The field of photovoltaics has undergone dramatic growth over the past few years. This growth has been accompanied by two significant changes in the commercial photovoltaic (PV) market.
1. The major PV market has shifted from the residential and commercial building markets to central station utility power markets. With this switch has come a new focus on the long-term reliability and durability of PV modules and systems. If you are installing tens or even hundreds of megawatts of PV modules, it is absolutely necessary to ensure that they will continue to perform adequately throughout their expected lifetime of at least 25 years.
2. Selling prices for PV modules have decreased from more than $4 per watt to less than $1 per watt in the last 5 years. This reduction in selling process has been driven by low-cost production in the developing world. This means that most of today’s PV modules are being manufactured by companies that did not exist 10 or, in many cases, even 5 years ago. Yet the modules must carry 25-year warranties and are expected to survive at least that long without having the benefit of long-term field experience.
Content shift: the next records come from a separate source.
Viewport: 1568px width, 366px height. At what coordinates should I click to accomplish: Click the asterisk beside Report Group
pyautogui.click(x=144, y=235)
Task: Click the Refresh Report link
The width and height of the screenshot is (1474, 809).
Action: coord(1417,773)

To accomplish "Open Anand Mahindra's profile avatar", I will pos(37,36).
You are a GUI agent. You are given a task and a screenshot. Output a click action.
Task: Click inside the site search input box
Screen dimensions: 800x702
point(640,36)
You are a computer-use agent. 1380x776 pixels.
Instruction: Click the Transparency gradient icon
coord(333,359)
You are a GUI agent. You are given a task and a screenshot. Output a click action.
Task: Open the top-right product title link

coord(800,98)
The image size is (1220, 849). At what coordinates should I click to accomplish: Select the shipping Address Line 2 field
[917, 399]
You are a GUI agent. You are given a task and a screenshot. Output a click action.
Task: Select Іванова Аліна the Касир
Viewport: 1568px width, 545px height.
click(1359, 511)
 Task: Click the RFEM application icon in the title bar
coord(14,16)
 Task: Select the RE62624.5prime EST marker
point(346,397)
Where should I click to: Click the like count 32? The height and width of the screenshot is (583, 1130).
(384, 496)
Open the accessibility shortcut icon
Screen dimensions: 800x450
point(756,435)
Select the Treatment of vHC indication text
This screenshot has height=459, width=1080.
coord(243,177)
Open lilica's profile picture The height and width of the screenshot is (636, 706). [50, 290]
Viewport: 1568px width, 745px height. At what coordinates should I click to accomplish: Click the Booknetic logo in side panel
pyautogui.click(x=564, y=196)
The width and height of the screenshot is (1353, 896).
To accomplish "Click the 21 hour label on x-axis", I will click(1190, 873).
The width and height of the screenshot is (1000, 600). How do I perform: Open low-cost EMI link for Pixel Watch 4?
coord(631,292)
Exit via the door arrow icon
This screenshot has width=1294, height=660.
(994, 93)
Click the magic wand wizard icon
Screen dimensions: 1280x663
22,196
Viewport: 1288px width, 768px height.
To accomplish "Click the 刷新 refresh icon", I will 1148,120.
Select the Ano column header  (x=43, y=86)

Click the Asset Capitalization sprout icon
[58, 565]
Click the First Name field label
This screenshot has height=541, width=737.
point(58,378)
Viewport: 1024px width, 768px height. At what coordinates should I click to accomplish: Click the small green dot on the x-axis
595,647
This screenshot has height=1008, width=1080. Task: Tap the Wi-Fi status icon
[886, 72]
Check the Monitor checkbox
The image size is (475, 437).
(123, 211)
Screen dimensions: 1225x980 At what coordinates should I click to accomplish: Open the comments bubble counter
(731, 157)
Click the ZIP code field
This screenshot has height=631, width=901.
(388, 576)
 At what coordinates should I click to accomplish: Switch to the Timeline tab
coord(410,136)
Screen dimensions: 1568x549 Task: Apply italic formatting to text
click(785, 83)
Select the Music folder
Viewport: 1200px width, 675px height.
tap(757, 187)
Based on these two factors, PV module reliability and durability have been even more important over the last few years. Customers are demanding more assurance that the products can survive, while the manufacturers have less actual field data to share with these customers. Therefore it has been critical for the PV industry to better understand the science of PV module reliability, using what field data is available along with accelerated stress testing and modeling to better understand long-term module performance and to provide predictions on module failure and degradation rates.
It is with this background that this special section of the Journal of Photonics for Energy on the reliability of PV cells, modules, components, and systems is presented.